=== Records shown ===
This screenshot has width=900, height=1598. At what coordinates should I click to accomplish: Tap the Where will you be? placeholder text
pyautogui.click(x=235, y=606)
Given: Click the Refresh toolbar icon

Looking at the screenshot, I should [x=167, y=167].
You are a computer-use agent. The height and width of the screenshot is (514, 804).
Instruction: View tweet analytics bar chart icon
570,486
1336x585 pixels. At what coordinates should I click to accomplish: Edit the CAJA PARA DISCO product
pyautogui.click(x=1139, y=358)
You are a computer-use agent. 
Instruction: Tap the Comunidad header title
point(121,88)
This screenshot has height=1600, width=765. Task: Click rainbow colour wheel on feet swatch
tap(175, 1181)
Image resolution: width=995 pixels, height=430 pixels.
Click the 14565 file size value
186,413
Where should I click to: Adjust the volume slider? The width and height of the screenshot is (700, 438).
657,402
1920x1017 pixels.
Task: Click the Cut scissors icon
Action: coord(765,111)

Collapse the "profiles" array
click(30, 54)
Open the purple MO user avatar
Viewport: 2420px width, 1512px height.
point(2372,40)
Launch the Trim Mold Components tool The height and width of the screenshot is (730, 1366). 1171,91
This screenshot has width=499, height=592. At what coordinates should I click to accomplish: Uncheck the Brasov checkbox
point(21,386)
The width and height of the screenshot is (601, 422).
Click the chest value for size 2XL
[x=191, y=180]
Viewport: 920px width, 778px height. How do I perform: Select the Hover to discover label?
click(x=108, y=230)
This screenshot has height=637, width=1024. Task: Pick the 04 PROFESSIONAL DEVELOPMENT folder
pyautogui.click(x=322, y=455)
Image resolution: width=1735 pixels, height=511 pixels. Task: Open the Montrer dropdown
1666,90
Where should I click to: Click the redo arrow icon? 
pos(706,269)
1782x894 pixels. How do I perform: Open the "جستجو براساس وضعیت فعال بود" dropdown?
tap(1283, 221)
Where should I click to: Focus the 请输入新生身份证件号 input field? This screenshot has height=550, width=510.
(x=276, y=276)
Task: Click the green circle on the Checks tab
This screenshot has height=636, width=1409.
===
■ Problem
Find each line holding the string "agent" in the listing above, then copy it.

■ Answer box
You are a computer-use agent. The height and width of the screenshot is (514, 804).
You are a computer-use agent. 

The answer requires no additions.